— begin Text segment —

When you see real Tiffany glass for the first time, every discount store or restaurant chain knock-off tiffany lamp becomes an insult.

"Look at the variety of color in the blossoms themselves," said Alice Cooney Frelinghuysen, curator of an exhibition on Tiffany glass at the Metropolitan Museum in New York, while she showed off a classic wisteria lamp.

The exhibition features the glass that Louis Comfort Tiffany displayed at Laurelton Hall, his palatial, wisteria-draped Long Island country home.

"One visitor remarked that she felt it was almost impossible to distinguish where the real ones left off and the leaded glass ones began," Frelinghuysen told Sunday Morning correspondent Martha Teichner.

The wisteria is not only a signature design associated with Tiffany, it's a clue in a scholarly detective story. Margi Hofer, curator at the New York Historical Society, said that the wisteria lamp was actually designed by a woman named Clara Driscoll. The Historical Society has an exhibit about Driscoll and the Tiffany girls who worked for her.

"The idea that really a single woman was responsible for virtually all of the floral-themed, the nature themed shades, is really turning around Tiffany scholarship," Hofer said.

Louis Comfort Tiffany was born in 1848, the son of the founder of the famous jewelry store. He first made his name as an interior decorator to the rich and famous in the 1880s. He did the home of Mark Twain in Hartford, Conn.


Click here to see some examples of the Tiffany glass on display in New York City.
His workshops began designing pretty much anything Tiffany put in a client's house, including stained and leaded glass windows and lamps. The color was in the glass itself, not painted on. That was an innovation that made Tiffany glass world-famous.

"The glass selector would be responsible for finding just the perfect piece of glass to render whatever detail that they were trying to do, and then the glass cutter would use a glass cutter, to score around the template," Hofer said.

Driscoll made $35 a week, which was good money at the turn of the century, but today, the lamps we now know she designed would sell for as much as $750, a lot more than she could afford.

Experts Nina Gray and Martin Eidelberg are friendly rivals in Tiffany scholarship who independently discovered hundreds of the long, detailed letters Driscoll wrote to her family.

"I just blurted it out and said, 'You won't believe what I found — letters from Clara Driscoll,' and she replied, in this kind of deadpan voice, 'I already know them," Eidelberg said.

— end Text segment —
— begin Entries shown —

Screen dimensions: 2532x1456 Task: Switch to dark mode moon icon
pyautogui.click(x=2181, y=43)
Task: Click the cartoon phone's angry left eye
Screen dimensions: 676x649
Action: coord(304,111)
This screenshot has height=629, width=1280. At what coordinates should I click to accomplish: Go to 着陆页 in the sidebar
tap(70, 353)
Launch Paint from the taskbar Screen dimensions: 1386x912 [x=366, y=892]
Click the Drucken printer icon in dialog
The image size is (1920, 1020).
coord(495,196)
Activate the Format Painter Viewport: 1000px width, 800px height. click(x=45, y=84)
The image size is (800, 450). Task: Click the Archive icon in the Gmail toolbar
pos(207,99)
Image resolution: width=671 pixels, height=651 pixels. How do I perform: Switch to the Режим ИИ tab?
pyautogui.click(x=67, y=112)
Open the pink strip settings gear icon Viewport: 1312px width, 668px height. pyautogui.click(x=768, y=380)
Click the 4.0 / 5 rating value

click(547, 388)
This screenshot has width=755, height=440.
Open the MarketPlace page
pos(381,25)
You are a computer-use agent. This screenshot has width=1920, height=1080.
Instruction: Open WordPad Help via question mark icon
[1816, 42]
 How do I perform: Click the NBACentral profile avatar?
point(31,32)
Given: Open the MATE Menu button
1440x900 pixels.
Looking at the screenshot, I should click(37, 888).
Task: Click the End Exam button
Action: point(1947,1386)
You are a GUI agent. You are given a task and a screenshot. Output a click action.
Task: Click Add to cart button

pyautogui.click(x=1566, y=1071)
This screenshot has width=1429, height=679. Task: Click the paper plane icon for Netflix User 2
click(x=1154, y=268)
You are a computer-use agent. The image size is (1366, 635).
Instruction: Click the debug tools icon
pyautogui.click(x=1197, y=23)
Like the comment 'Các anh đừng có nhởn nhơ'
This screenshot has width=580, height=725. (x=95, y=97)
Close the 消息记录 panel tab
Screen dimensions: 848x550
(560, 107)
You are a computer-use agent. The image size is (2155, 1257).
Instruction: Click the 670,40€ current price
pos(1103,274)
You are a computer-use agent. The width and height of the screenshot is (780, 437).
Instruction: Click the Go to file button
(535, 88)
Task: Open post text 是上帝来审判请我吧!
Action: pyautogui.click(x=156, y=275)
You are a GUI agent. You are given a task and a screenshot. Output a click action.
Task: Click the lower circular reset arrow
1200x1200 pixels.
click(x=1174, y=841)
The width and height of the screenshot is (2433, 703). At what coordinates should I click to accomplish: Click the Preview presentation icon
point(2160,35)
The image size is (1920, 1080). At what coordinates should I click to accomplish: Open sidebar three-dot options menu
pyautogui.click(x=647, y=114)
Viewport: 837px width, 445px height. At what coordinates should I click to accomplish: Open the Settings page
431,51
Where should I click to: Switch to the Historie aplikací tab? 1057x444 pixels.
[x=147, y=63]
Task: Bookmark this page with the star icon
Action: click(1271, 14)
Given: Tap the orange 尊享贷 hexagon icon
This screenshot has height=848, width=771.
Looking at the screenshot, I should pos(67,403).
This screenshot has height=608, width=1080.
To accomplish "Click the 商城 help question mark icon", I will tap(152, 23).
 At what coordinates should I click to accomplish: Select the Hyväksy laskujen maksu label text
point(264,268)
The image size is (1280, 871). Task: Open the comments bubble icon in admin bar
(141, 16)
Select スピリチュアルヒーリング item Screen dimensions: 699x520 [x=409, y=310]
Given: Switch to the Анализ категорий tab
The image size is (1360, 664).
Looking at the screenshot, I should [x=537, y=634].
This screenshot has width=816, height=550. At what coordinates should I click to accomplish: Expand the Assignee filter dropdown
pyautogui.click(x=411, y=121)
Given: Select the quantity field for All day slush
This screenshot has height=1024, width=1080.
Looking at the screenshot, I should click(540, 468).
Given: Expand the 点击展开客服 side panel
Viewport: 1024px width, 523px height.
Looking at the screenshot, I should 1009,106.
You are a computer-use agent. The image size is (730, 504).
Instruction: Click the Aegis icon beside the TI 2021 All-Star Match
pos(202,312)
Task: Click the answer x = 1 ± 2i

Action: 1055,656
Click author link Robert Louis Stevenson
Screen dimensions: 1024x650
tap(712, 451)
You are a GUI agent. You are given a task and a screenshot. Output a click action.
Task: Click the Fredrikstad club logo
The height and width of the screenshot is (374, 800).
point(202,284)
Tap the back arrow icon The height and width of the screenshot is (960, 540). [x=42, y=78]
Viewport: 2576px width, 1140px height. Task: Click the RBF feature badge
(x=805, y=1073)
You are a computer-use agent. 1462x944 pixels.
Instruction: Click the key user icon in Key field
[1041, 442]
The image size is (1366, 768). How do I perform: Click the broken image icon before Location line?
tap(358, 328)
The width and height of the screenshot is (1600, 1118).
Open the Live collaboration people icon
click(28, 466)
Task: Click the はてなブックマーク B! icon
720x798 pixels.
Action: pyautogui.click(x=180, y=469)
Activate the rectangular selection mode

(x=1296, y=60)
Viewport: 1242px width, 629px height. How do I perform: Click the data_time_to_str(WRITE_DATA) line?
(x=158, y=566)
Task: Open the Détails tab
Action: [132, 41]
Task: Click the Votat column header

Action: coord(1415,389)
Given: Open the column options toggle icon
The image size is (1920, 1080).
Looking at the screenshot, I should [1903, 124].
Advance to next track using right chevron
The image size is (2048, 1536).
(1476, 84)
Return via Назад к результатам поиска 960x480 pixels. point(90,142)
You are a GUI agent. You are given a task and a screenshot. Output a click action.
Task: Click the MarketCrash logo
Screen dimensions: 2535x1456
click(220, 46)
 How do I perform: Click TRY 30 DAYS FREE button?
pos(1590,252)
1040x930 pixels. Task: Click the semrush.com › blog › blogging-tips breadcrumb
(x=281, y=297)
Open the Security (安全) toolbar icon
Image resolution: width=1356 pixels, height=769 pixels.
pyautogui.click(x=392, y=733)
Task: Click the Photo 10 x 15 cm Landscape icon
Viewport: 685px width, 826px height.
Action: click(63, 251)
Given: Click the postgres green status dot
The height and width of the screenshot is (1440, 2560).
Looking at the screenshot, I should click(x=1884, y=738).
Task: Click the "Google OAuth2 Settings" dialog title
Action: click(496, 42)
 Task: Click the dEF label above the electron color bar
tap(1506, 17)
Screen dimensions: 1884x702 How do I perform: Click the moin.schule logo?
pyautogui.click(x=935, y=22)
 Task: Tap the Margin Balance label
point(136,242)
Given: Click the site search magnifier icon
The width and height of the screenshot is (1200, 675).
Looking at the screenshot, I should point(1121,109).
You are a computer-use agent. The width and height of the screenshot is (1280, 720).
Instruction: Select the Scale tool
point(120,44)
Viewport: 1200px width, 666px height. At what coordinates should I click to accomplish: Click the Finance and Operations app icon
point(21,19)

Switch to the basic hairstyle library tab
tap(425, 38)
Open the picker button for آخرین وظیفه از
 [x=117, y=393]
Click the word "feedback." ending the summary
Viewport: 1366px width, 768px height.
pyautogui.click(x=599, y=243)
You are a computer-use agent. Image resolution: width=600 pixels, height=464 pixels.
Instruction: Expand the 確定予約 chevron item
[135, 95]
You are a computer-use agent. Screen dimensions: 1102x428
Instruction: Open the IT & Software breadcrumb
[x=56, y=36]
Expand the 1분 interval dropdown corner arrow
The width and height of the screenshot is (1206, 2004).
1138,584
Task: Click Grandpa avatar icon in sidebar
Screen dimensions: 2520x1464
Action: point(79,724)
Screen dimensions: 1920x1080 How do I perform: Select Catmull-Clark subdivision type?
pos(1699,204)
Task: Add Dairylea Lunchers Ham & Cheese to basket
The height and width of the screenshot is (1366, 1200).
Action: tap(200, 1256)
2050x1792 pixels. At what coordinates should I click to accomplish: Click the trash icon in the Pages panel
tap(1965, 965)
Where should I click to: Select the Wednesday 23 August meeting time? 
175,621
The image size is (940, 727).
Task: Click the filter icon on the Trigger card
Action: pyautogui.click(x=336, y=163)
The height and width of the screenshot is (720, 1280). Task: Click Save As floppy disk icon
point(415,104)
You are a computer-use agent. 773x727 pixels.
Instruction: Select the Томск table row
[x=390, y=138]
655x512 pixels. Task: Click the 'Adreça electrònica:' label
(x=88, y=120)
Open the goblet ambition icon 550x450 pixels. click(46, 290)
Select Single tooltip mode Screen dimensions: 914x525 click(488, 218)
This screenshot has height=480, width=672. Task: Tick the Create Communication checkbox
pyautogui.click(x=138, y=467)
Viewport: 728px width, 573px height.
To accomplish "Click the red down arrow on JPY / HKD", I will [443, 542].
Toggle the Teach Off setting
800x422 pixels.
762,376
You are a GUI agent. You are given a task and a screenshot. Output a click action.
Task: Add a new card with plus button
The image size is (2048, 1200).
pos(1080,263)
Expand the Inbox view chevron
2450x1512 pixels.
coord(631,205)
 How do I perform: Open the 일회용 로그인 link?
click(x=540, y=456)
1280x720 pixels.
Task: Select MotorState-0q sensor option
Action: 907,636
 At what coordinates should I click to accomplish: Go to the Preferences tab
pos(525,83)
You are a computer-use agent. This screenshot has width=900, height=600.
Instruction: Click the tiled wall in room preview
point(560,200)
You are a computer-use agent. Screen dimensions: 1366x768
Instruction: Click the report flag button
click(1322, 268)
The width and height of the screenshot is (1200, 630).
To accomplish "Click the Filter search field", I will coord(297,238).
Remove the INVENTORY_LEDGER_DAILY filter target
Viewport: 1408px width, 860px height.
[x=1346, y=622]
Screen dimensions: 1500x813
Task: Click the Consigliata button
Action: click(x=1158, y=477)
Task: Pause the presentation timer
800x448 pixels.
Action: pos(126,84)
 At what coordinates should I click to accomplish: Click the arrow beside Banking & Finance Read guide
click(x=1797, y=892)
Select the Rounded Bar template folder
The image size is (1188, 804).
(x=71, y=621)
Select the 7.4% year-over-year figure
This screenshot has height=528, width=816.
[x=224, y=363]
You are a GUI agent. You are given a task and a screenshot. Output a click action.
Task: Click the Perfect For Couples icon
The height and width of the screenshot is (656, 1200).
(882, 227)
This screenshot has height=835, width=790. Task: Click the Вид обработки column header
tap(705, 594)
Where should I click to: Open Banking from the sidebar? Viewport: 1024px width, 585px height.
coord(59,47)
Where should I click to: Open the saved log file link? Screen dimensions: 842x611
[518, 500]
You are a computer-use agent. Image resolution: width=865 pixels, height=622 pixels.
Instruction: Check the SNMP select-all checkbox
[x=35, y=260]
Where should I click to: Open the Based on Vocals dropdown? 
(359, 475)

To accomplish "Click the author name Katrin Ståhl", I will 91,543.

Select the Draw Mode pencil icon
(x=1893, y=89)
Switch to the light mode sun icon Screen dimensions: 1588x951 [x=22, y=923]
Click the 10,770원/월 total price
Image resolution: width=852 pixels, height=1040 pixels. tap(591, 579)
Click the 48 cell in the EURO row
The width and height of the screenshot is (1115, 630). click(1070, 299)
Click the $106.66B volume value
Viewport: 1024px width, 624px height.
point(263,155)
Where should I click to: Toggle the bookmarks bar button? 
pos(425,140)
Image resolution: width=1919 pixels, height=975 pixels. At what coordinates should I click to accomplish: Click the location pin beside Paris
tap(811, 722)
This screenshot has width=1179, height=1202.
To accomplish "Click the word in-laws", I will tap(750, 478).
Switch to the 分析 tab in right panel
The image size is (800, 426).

— end Entries shown —

Required tasks:
#1 According to the Tiffany glass article, how much did Clara Driscoll earn each week?
#2 Reproduce a passage of the Tiffany glass article word for word, starting at the words "Driscoll made $35" and stopping after "to her family.".

Task-by-task outputs:
#1 $35 a week.

#2
Driscoll made $35 a week, which was good money at the turn of the century, but today, the lamps we now know she designed would sell for as much as $750, a lot more than she could afford.

Experts Nina Gray and Martin Eidelberg are friendly rivals in Tiffany scholarship who independently discovered hundreds of the long, detailed letters Driscoll wrote to her family.